Posts with tag: dylanbaskind.com

There are 3 posts tagged with "dylanbaskind-com"

Posted by Dylan Baskind at 8:34 pm

Gallons release.

Winter People have just released a track called “Gallons”, the second single from our forth-coming album. It’s one of my personal favourites on the album, lyrically and musically, but most of all as an evocation of a specific mood. You can listen to a stream of it here:

I also designed the artwork and what will become the single tour art:

The artwork I designed for Gallons.

The band will be doing a fair bit of travelling / playing in the next little while. We’re flying down to Adelaide next week for a show, then we’ve been given (yes given!) a house in Byron Bay to record/write/hangout for a week, then we’re doing the Secret Garden festival, then an East Coast tour off the back of the Gallons release and after that there’s a (potential) run of 10 dates as the support for a pretty cool act, whose name unfortunately I cannot commit to print until we’re confirmed.

In other design news, I’ve been getting some great feedback on DylanBaskind.com and has been featured on the design showcase websites: webcreme.com, Unmatchedstyle, Creattica, Designfridge, Web Designers Blog and a couple of other top-ten best xyz type lists. I still haven’t managed to get a site onto Styleboost, but its one of my great unsung missions in life (is that a little bit sad?).
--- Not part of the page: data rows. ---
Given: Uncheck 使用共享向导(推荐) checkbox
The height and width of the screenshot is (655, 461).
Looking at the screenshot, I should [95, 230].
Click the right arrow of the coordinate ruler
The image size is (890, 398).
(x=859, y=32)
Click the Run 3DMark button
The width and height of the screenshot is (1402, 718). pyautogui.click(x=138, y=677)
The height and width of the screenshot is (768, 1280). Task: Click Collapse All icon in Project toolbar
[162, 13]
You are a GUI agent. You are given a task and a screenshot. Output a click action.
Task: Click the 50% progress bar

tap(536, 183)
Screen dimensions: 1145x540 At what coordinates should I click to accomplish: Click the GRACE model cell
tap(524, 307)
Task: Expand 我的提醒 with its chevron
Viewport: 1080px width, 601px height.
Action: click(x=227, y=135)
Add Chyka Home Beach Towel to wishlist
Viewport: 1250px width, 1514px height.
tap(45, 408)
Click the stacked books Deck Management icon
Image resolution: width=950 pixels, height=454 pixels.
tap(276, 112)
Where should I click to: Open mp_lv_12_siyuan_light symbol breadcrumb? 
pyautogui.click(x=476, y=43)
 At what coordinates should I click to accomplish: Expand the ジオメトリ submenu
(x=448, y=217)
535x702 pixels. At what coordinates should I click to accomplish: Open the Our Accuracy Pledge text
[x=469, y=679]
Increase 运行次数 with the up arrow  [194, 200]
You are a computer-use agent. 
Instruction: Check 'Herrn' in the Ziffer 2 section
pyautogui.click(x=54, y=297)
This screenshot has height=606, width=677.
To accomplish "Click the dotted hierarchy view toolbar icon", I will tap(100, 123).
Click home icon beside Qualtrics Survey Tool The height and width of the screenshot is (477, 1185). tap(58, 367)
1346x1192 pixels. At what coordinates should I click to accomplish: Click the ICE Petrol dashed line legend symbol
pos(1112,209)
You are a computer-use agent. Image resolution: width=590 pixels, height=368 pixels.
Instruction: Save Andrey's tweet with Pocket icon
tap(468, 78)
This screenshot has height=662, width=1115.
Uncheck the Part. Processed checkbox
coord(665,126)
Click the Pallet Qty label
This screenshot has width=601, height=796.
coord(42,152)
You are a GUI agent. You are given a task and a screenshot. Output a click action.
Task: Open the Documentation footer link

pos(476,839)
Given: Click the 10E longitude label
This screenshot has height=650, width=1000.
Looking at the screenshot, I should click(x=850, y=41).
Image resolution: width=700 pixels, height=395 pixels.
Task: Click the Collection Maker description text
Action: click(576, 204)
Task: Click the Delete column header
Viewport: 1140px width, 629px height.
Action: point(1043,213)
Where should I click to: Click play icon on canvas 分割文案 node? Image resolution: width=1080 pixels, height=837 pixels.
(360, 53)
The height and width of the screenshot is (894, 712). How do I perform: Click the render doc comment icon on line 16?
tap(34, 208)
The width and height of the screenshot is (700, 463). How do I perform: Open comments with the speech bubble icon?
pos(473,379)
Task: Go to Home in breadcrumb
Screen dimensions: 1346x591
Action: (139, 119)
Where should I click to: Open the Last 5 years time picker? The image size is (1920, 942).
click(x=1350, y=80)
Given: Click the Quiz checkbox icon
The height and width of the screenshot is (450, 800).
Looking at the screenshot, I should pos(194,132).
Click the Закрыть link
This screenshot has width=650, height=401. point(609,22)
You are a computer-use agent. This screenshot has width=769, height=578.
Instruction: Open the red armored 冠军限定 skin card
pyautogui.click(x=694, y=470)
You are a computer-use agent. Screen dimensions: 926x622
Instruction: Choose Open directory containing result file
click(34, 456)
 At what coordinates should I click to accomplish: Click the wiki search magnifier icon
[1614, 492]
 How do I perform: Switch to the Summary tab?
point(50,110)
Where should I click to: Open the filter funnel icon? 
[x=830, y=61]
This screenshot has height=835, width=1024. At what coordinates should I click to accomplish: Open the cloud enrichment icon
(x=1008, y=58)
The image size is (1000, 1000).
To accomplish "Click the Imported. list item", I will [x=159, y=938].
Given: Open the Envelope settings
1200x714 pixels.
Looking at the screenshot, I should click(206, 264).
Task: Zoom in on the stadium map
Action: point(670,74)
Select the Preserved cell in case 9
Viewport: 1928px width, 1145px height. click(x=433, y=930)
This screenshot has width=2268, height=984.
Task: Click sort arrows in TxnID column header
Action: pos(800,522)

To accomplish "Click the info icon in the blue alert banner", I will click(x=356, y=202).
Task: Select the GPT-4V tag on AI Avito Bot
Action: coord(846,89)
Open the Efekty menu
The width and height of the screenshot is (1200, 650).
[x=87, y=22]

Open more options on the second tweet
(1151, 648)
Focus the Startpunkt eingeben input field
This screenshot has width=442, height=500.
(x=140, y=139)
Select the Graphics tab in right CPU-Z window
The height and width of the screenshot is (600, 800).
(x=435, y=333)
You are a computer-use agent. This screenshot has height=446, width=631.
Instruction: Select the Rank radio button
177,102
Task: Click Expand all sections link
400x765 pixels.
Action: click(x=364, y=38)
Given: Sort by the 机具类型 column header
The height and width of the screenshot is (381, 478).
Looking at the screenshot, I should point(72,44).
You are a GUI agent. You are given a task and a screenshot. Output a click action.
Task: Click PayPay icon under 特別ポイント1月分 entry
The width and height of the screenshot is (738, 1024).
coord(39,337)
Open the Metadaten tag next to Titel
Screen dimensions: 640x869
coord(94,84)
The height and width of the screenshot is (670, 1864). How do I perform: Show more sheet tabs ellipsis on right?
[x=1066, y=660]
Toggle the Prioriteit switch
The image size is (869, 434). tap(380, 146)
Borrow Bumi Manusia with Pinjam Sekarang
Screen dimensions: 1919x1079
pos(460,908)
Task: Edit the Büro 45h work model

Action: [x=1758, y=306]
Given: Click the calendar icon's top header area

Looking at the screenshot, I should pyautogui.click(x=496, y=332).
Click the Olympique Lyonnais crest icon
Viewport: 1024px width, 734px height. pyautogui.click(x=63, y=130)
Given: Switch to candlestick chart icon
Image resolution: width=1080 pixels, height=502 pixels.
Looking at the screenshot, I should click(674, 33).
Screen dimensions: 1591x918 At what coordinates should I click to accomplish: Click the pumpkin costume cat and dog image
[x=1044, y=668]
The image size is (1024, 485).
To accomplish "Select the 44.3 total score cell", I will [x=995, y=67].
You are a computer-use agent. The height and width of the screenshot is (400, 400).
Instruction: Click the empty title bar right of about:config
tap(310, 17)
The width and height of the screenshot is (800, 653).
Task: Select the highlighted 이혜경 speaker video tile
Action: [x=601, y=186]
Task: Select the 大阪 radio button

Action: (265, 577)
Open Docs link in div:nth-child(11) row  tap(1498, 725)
Between freelance web-design client work, I’m currently also working on a new collaborative consumption web app revolving around car-pooling. There’s a couple starting up in the states, and a big site in the UK, but I think I can out-gun them all for usability, functionality and interface design (well, here’s hoping anyway!). Will post some design samples in the near future.

Posted by Dylan Baskind at 1:15 pm

Curriculum Vitae Site Launch

So after a lot of photoshop-pixel pushing and midnights spent in code grapple mode, I’ve launched Dylan Baskind.com my online CV site. I’ve gone for a “minimalism-with-a-few-frills” design approach, with an essentially two-tone colour scheme and a focus on making page elements reactive and interactive. I also went for a fixed top bar navigation, so that the various sections of the CV are all immediately and clearly accessible.

Main Interface
A fixed top-bar interface

There are a few little responsive elements to the layout. The “connecting” atom on the left resizes for smaller screens, and disappears altogether for really tiny screens. Ditto for the logo in the top left corner.

CV Biography
CV Biography

The information architecture challenge I pushed and pulled with on this project was the breadth and scope of what to include in terms of achievements, skills and portfolio work. It’s a bit of a challenge deciding what content is extraneous and what is salient, when creating a site to highlight an all-rounder type of creativity. I dealt with this challenge by including almost all my creative pursuits in the site, but providing a limited selection of examples.

The Design Section
The Design Section
The 'Other Activities' Section
The 'Other Activities' Section

Posted by Dylan Baskind at 2:41 pm

Curriculum Vitae Site Logo

I am putting the finishing touches to a CV / Professional Skills site (I’ll do an extensive blog post of all tasty design elements for the official site-live, which should hopefully be in the next few days). The concept theme behind the site is the idea of nodes and connections, and I’ve (jokingly) coined the term: “Connectionist” to describe the professional practice of connection making.

The final (cherry-on-top) design element was a logo identity. The challenge was to visually represent the Connectionist idea as well as myself. Here’s what I came up with:

DB Logo: Light on Dark
The Light on Dark Model
DB Logo: Dark on Light
The Dark on Light Model

The ‘sell’ of the Connectionist being that having a wide field of training allows someone to make connections between disparate disciplines and hence to produce creative solutions.

The design and development of this project has been (notwithstanding a few notable Jquery pains) quite a joy. The web is evolving faster than early man when he got his first set of opposable thumbs!